Tomorrow is the referendum in the United Kingdom on whether to remain in Europe and tomorrow your correspondent pays his visit to The Dentist. So it's a big day all around and there are similarities between these two nightmares. In theory a person pays his dues and keeps his appointment with The Dentist on the understanding that the arrangement is mutual, a shared benefit. It's the case too that there are a great many occasions when your correspondent yearns to sit The Dentist down in The Dentist's chair so that he might experiment a little with Dentist Tools, particularly that hose thing that squirts water into the back of your mouth so that you can truly get some kind of an idea what water-boarding might feel like. And I'd also like to practice saying things like "Flossing is important" and "You're a little sensitive around the upper right second bicuspid, aren't you" and "Stick your tongue out!"

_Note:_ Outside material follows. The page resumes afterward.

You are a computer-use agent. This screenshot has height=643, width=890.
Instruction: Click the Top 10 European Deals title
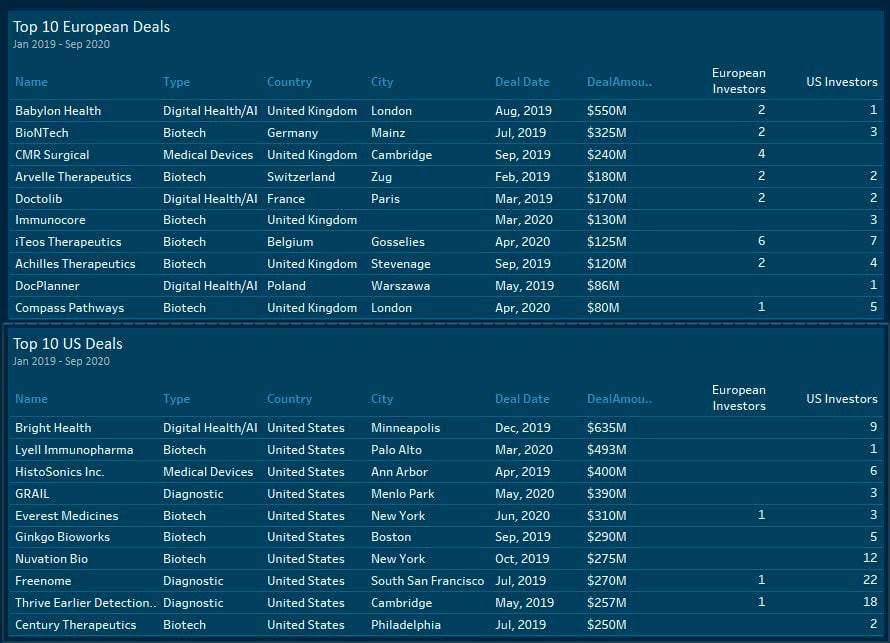(91, 27)
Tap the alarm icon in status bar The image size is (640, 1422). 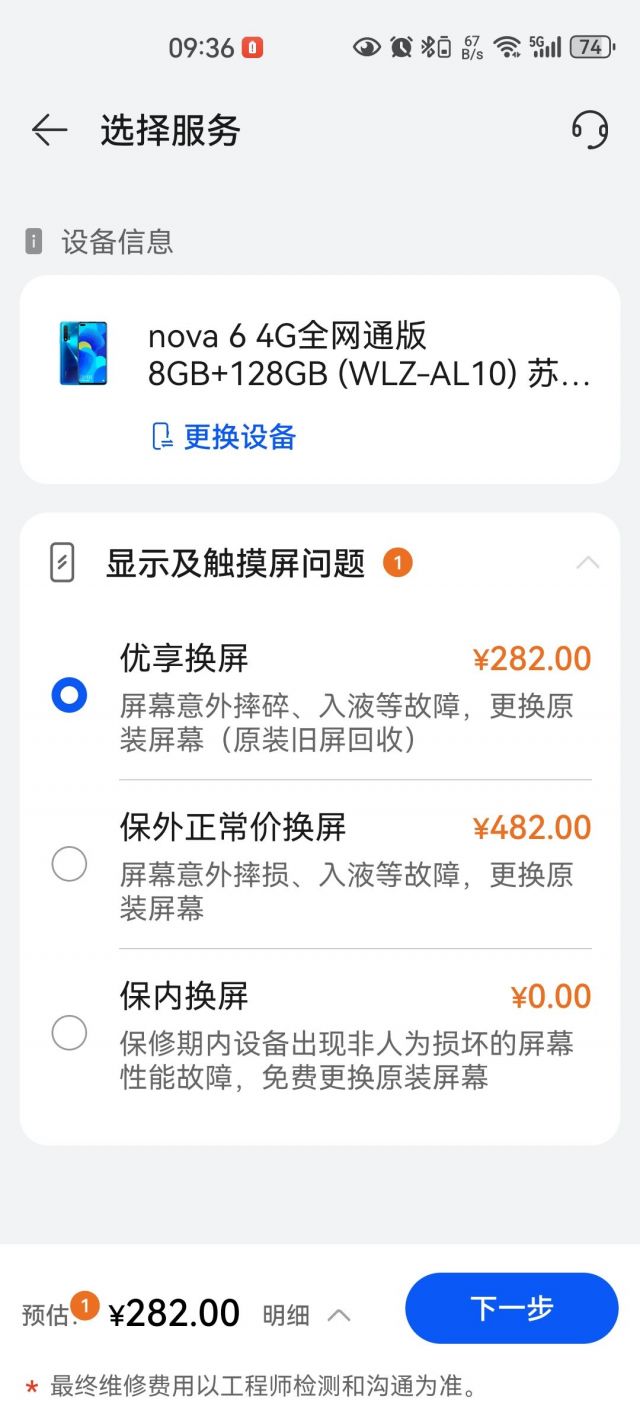click(x=402, y=47)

If a person were to think of the bicuspids and incisors as something like
sovereignty that passes food to the molars where it can be thoroughly chewed
before being passed though the intestines, the United Kingdom referendum can be
thought of as Disgruntlement Of The Molars, some of whom reckon the bicuspids
and incisors have become old and decrepit, they aren't doing their job, never
will, and they should be replaced with new sets of dental hygiene practices.

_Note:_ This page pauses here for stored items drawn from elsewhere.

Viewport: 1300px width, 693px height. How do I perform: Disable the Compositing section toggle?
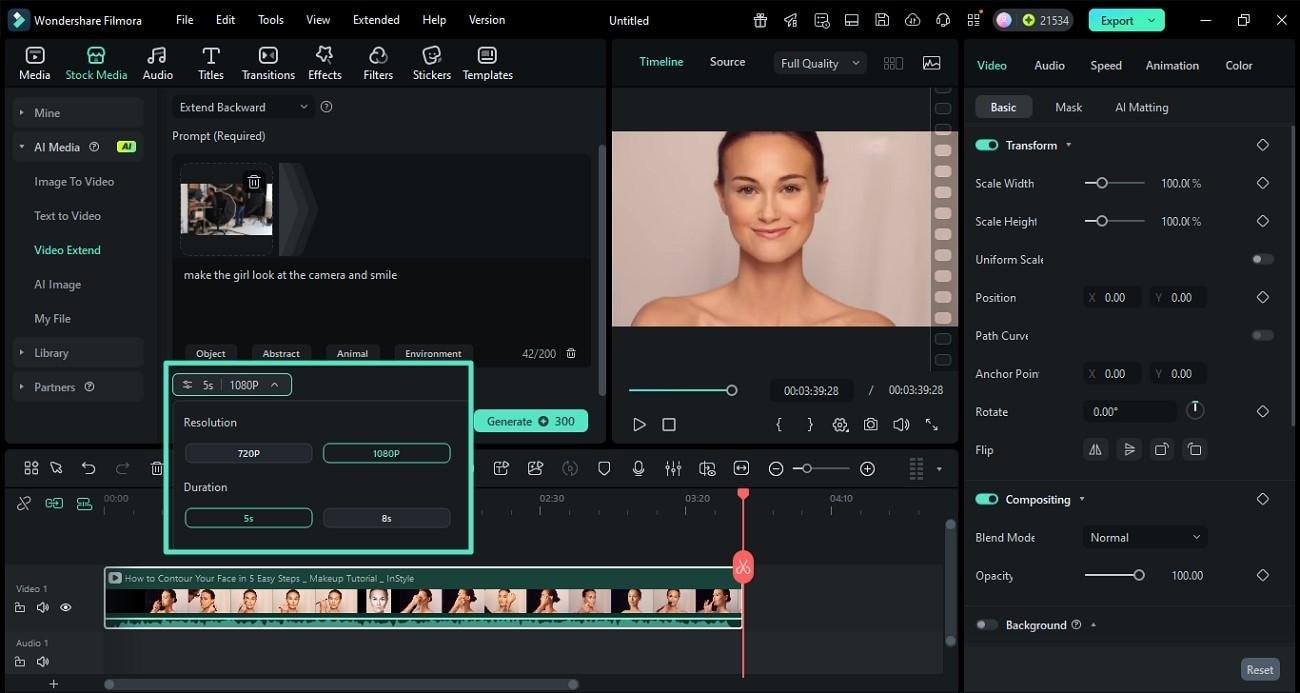(x=987, y=498)
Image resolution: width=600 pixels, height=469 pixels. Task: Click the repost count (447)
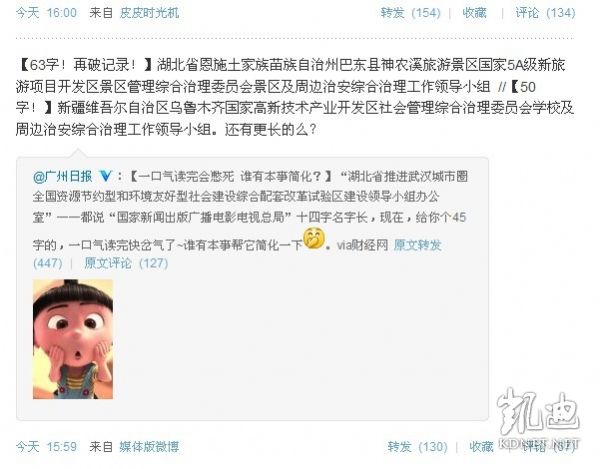click(48, 263)
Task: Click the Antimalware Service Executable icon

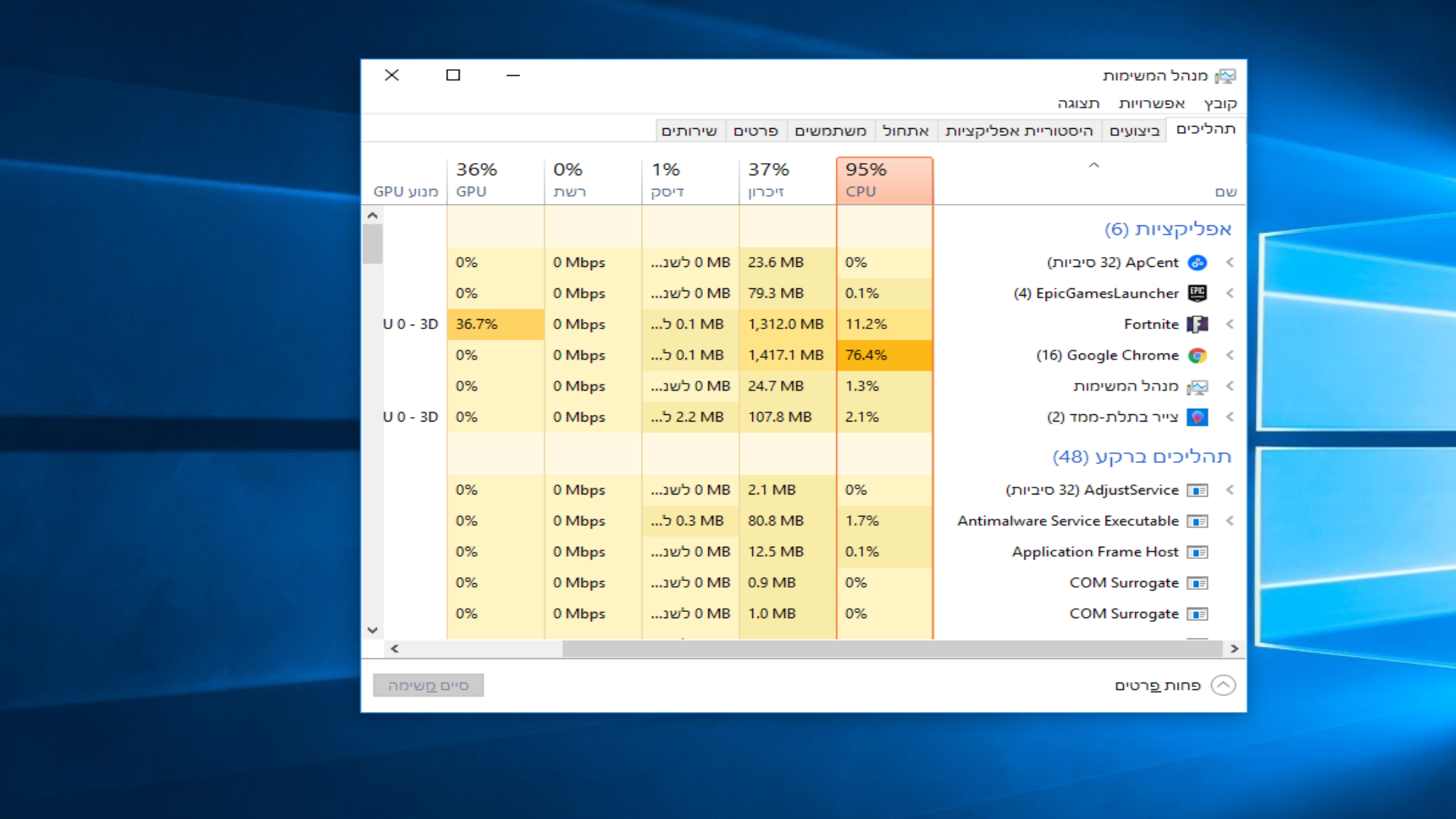Action: (x=1197, y=521)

Others reckon the problem lies with the canines who have grown lazy and need to
be filed to the sort of sharp points they were in something like 1911 and this
can only happen by changing Dentists. And with the United Kingdom, we're not
talking Polish, German or French Dentist, where talking changing to a board
certified British Dentist. The problem of course, the world is changing quickly
and dramatically, and despite rumor and gross exaggeration that suggests
otherwise, the best any Dentists can do is delay the inevitable.